Bestürzt musterte Nina die winzigen Fetzen. Liefen Frauen im Urlaub heutzutage in solchen Klamotten herum? Als sie das letzte Mal im Ausland gewesen war, hatte sie hübsche lange Flatterkleider getragen, und sie erinnerte sich deutlich, dass ihr Bikini aus mehr als genug Stoff bestanden hatte, um alles zu bedecken. Die winzigen Dreiecke, die die Verkäuferin ihr hinhielt, würden kaum ihre Brustwarzen verbergen, ganz zu schweigen vom Rest ihrer Brüste.

Nina verschränkte die Arme, als sie sich vorstellte, wie nackt sie sich mit derart wenig Stoff auf der Haut fühlen würde. Es war beinahe pornographisch. Die anderen winzigen Bikinis, die die Verkäuferin ihr zeigte, waren sogar noch schlimmer. Einer sah aus, als bestünde er aus grobmaschig gestrickter Wolle, und ihr schauderte bei der Vorstellung, was im Wasser aus diesem Teil werden würde.

»Ähm … Haben Sie vielleicht etwas weniger Freizügiges?« Schließlich sollte die alten Leute im Hotel bei ihrem Anblick nicht der Schlag treffen. Hübsch und sittsam verpackt war eher angesagt. Auffallen würde sie bereits dadurch, dass sie die Jüngste in dem Hotel war, was unangenehm genug sein würde. Da musste sie nicht noch anderweitig auf sich aufmerksam machen.
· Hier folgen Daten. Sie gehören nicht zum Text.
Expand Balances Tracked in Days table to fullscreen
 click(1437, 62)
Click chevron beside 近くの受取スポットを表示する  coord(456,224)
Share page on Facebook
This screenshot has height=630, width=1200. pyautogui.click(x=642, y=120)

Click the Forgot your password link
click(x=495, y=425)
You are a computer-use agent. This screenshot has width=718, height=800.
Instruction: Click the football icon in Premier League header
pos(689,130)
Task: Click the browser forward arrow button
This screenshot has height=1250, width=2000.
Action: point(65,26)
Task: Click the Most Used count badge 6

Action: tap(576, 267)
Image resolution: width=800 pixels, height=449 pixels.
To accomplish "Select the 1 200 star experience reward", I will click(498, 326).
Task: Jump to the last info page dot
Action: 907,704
»Wie wäre es mit einem Badeanzug? Für die großzügiger geschnittenen Bikinis haben Sie obenherum nicht genug. Die sind eher für üppigere Damen gedacht.«

Nina nickte schwach. »Okay, dann nehme ich einen Badeanzug.« Na super, sie war also nicht nur prüde, sondern hatte soeben auch noch erfahren, dass ihre Brüste so klein waren, dass sie keinen Grund zur Prüderie hätte.

Während sie auf die Rückkehr ihrer Peinigerin wartete, sah Nina die anderen Kleidungsstücke durch. Spaghettiträger und tiefe Ausschnitte wurden noch dadurch verschärft (falls das überhaupt möglich war), dass die Röcke eher wie breite Gürtel aussahen. Nein danke. Aber immerhin wusste sie nun, was sie wollte – etwas Weites, Flatteriges, vorzugsweise aus Baumwolle oder Leinen, auch wenn Leinen die unangenehme Eigenschaft hatte, schnell knittrig zu werden.

Am Ende verließ sie Debenhams mit mehreren überquellenden Einkaufstüten und einem deutlich niedrigeren Kontostand. Wer hätte gedacht, dass so wenig Stoff so teuer sein konnte.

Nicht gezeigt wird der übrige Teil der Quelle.